Restoring Integrity, Enforcement Capacity, and Public Trust

Immigration, Security & Trust
Protecting Canadian communities while restoring a principled and compassionate immigration tradition.

What’s at Stake?

For the first time in generations, Canadians are losing faith in our immigration system. If this trend continues, it will erode support for compassionate policy, social cohesion, and Canada’s reputation as a fair and orderly country of immigration.

  • Recent polling shows 56% of Canadians now believe there is too much immigration, up from just 27% in 2022. More than one-third think immigration increases crime, and 60% believe too many arrivals are failing to adopt Canadian values.
  • Antisemitic incidents in Canada more than doubled from 2022 to 2023 and reached a record high of 6,219 incidents in 2024 – a 125% increase over two years. These include violent assaults, arson attacks on synagogues, and shootings at Jewish schools. These events have shaken public confidence in Canada’s ability to manage security risks.
  • The RCMP warns that terrorism-related charges have increased sharply, including cases involving individuals who entered Canada through immigration pathways or claimed asylum status.
  • Without urgent enforcement reforms, Canada risks a breakdown in public trust that could undermine both our national security and our humanitarian tradition.
Submission

Canada will restore integrity, security, and fairness to immigration through Legislative Reforms to Restore IRPA’s Protective Framework, Comprehensive Screening and Border Security Reform, and an Asylum System Overhaul that upholds compassion while deterring abuse. These measures will align immigration with Canada’s values, capacity, and need.

Why These Policy Reforms?

These reforms target enforcement gaps that allow dangerous individuals to exploit Canada’s immigration system while our institutions lack capacity to remove them.
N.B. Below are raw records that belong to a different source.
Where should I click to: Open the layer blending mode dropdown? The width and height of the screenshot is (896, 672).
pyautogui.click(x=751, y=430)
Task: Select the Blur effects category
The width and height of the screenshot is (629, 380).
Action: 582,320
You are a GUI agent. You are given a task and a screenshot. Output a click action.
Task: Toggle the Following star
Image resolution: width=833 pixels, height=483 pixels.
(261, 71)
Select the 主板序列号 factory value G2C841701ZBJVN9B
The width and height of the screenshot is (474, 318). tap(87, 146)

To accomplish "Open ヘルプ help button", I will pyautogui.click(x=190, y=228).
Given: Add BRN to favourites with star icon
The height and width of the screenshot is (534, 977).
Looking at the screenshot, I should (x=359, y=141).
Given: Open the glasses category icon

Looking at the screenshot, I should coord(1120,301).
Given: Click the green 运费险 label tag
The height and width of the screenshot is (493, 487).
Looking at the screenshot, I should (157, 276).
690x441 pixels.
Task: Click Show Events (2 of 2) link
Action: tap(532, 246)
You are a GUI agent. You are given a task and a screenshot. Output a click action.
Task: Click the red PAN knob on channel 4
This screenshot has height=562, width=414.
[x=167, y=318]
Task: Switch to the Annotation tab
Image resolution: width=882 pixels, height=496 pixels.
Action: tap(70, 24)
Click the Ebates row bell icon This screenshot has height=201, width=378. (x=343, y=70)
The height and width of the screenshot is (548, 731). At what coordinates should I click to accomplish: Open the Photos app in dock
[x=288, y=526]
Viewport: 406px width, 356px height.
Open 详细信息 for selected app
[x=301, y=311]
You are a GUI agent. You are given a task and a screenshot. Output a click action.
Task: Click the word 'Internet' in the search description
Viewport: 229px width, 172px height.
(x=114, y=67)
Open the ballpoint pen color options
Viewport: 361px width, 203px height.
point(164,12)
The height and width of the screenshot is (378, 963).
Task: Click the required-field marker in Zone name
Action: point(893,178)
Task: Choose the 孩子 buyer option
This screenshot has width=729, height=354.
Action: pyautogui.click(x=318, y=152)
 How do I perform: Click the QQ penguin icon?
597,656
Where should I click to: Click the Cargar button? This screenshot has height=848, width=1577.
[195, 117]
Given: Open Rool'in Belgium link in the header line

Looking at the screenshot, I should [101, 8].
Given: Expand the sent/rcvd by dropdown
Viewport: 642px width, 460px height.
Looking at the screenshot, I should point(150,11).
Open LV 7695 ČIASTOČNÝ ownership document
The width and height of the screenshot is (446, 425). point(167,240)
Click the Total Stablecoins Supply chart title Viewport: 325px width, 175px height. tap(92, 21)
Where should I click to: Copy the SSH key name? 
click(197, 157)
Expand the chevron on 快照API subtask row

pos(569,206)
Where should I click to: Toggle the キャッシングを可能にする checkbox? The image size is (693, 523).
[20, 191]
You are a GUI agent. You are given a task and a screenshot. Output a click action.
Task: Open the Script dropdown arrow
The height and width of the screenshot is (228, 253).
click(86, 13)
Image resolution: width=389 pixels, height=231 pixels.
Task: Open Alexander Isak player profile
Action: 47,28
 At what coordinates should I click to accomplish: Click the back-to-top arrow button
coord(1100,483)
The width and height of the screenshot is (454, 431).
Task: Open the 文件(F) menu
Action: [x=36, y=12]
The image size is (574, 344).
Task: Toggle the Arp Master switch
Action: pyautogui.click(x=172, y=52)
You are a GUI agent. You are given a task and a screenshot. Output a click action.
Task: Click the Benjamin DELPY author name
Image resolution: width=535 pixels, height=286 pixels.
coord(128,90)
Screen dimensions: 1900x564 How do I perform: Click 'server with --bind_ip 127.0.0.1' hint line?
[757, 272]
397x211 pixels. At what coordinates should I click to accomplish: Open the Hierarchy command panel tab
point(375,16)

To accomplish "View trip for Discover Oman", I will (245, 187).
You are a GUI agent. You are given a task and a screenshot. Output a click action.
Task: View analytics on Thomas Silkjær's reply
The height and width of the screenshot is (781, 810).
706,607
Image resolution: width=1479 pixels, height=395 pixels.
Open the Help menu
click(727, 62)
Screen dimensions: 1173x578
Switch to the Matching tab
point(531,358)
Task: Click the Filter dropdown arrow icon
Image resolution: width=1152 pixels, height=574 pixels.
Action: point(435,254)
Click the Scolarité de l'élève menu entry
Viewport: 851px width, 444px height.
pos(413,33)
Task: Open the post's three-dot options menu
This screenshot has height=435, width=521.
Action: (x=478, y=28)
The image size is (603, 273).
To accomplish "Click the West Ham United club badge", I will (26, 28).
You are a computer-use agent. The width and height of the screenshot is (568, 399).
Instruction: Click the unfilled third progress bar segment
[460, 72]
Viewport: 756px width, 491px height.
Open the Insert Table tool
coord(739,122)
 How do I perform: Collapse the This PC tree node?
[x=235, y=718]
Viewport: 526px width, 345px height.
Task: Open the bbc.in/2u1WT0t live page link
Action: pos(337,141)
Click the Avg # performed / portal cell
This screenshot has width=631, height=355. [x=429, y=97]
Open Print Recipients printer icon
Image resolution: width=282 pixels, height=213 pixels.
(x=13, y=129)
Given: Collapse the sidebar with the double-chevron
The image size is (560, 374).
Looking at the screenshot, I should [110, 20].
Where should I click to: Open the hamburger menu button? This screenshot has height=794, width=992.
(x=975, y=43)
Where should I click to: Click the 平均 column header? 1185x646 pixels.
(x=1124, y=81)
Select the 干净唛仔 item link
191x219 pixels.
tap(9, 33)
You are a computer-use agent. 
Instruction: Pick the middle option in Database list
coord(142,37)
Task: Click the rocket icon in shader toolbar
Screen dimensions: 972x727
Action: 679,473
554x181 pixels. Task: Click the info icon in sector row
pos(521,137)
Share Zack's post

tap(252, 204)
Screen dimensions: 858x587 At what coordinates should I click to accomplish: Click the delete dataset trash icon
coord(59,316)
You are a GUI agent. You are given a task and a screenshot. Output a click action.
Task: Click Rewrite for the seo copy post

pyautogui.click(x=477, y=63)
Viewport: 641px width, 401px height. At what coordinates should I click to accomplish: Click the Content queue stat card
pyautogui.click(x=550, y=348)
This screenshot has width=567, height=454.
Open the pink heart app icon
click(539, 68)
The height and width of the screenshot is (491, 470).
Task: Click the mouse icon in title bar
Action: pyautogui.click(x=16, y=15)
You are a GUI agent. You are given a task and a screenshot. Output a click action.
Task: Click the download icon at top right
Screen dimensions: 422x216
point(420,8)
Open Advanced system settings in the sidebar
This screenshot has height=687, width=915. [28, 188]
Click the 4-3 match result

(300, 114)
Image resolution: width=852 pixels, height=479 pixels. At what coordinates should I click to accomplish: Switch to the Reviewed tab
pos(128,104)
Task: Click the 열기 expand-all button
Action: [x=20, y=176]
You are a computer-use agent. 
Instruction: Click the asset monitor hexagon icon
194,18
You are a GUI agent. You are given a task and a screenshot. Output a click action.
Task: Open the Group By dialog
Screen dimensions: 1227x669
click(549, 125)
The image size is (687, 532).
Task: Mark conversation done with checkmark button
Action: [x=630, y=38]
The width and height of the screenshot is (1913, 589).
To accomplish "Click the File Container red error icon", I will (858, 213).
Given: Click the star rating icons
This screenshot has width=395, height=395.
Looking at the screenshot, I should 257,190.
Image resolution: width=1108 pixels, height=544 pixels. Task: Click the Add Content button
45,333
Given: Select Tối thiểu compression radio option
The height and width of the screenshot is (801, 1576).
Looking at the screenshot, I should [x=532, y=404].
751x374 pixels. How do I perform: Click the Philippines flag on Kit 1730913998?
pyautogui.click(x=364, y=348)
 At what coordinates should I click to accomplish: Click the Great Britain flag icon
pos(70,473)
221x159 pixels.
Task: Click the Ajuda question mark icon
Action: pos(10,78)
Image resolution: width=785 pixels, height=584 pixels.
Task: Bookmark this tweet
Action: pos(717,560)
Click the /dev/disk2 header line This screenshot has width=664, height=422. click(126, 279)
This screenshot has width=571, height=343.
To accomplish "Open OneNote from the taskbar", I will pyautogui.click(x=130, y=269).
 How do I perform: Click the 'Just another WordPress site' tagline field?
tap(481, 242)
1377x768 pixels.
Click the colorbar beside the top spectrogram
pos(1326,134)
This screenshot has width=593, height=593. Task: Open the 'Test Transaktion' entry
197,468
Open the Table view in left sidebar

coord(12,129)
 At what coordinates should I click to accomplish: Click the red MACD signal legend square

The focus is on public safety, national security, and restoring immigration integrity without undermining Canada’s humanitarian values.

  • Recent cases include a convicted child abductor seeking a lighter sentence to avoid deportation, ISIS-inspired plots involving asylum seekers, and IRCC losing track of up to 500,000 expired visa holders.
  • Enforcement tools under the Immigration and Refugee Protection Act (IRPA) have been weakened over time, limiting Canada’s ability to deny entry or remove individuals who pose serious risks.
  • CBSA and partner agencies face staffing, resourcing, and coordination shortfalls that prevent high-risk cases from being prioritized and resolved quickly.
  • Canadians are prepared to support principled immigration if they see that the system is fair, rules-based, and capable of protecting communities from security threats.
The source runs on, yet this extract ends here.